___ EXERCISE MATERIAL ___
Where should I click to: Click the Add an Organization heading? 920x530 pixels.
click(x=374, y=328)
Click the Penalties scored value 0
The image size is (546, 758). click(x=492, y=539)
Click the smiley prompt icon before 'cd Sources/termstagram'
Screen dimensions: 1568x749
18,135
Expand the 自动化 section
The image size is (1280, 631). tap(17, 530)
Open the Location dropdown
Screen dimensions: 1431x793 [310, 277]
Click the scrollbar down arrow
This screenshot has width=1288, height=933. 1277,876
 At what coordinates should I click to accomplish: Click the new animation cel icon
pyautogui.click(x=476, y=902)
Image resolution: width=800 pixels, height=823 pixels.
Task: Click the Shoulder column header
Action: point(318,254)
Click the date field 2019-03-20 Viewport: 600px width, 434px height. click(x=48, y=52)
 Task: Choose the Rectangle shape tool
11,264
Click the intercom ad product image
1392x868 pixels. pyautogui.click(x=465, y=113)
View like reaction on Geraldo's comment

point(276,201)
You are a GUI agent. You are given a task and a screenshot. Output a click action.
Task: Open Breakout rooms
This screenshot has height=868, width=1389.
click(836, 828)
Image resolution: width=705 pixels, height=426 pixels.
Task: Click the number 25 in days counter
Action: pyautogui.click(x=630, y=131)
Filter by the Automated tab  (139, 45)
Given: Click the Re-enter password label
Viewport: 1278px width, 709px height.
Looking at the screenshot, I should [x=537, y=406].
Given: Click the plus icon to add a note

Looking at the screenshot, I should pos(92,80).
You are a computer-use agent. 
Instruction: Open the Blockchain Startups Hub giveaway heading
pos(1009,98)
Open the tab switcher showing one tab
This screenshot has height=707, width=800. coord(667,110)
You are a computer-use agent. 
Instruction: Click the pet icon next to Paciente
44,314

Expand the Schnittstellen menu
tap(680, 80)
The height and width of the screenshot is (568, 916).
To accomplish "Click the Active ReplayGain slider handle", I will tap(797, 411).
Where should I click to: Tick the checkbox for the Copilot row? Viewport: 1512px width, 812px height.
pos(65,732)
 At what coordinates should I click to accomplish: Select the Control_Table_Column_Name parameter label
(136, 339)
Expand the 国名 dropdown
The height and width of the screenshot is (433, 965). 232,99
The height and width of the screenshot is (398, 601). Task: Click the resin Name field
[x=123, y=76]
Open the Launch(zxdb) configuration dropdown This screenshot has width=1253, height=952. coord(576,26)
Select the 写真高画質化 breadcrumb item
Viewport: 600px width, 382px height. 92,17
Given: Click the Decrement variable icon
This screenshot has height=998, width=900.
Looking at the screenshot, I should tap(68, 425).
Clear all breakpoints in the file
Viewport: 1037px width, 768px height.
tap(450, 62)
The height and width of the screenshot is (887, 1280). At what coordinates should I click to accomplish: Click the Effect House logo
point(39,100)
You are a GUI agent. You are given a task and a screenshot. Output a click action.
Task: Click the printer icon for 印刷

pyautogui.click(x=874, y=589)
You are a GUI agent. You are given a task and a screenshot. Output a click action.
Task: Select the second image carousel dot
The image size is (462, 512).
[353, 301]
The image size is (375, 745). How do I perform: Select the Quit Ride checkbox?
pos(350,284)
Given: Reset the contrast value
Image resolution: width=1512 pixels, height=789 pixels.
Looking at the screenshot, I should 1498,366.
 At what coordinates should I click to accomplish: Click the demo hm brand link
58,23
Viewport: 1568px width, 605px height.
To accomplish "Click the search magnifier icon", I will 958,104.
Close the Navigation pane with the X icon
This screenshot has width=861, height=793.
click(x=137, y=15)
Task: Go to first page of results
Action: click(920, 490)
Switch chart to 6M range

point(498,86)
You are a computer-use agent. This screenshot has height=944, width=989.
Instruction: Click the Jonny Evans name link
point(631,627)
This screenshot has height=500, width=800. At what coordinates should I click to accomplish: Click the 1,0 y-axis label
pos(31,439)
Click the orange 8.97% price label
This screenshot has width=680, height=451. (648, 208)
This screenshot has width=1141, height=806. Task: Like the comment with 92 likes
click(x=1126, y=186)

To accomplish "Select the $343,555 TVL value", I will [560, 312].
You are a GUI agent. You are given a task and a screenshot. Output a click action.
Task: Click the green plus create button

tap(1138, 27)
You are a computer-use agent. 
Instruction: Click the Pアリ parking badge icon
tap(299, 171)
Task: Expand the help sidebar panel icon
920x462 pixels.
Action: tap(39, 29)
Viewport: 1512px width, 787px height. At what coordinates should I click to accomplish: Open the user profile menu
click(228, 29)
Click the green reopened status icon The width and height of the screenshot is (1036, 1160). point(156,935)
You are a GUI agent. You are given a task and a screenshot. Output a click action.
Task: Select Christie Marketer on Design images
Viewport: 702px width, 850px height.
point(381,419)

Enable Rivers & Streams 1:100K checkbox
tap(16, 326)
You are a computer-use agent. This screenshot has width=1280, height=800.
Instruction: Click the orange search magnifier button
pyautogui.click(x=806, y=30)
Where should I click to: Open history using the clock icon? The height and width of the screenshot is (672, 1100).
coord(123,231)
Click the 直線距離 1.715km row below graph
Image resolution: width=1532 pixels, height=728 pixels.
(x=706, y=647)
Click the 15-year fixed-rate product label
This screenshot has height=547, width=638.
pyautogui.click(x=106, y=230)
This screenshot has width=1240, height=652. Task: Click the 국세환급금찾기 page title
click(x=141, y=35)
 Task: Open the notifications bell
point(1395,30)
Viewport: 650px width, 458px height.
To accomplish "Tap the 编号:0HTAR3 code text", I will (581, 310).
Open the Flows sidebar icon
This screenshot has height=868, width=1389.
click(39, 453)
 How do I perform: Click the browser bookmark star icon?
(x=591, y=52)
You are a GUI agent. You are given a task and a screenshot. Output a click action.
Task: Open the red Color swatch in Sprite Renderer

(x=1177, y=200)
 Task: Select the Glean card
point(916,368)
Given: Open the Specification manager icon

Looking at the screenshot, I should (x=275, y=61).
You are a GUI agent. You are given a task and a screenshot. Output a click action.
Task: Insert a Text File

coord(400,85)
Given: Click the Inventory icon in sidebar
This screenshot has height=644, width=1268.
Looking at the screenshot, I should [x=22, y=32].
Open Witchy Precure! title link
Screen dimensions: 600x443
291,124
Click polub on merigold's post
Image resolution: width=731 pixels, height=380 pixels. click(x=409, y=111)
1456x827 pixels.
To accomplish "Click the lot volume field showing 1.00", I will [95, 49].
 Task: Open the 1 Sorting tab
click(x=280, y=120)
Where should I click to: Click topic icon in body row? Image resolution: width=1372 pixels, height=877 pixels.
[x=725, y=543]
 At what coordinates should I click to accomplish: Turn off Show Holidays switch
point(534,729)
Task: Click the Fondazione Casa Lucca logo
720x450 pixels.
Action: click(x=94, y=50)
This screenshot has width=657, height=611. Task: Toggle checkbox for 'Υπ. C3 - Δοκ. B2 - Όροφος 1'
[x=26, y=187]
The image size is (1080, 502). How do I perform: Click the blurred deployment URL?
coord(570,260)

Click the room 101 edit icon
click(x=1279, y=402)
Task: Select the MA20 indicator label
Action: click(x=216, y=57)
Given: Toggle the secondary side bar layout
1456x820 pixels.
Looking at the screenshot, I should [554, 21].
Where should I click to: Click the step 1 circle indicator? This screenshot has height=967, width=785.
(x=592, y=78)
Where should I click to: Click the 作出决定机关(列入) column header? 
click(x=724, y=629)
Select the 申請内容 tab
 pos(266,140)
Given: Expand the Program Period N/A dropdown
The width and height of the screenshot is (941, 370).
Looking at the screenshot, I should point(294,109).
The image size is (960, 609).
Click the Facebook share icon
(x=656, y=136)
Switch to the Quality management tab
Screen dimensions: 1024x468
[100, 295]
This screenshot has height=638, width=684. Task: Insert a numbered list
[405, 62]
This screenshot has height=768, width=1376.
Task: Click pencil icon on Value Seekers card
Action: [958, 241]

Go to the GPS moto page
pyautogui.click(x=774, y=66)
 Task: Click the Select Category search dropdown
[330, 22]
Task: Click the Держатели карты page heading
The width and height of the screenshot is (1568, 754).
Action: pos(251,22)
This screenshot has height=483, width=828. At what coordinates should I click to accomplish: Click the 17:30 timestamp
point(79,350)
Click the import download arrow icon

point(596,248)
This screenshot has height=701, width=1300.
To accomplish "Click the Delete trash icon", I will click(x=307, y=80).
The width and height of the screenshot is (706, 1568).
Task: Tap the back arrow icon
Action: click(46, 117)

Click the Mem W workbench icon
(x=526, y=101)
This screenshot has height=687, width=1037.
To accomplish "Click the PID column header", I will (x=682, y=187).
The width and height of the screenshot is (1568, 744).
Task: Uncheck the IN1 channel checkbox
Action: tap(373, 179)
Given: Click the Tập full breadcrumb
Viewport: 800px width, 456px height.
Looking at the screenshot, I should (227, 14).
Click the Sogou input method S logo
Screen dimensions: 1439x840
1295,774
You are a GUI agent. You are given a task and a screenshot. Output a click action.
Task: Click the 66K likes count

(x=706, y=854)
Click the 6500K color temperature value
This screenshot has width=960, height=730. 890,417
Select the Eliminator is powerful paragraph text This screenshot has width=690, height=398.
___
TASK DIRECTIONS: Present the source data above as a Markdown table with the columns No. and Text, numbering each line and leaving out blank lines. Begin at the line that contains "Select the 写真高画質化 breadcrumb item" and stop after the line that contains "point(39,100)".

FULL RESPONSE:
| No. | Text |
|---|---|
| 1 | Select the 写真高画質化 breadcrumb item |
| 2 | Viewport: 600px width, 382px height. 92,17 |
| 3 | Given: Click the Decrement variable icon |
| 4 | This screenshot has height=998, width=900. |
| 5 | Looking at the screenshot, I should tap(68, 425). |
| 6 | Clear all breakpoints in the file |
| 7 | Viewport: 1037px width, 768px height. |
| 8 | tap(450, 62) |
| 9 | The height and width of the screenshot is (887, 1280). At what coordinates should I click to accomplish: Click the Effect House logo |
| 10 | point(39,100) |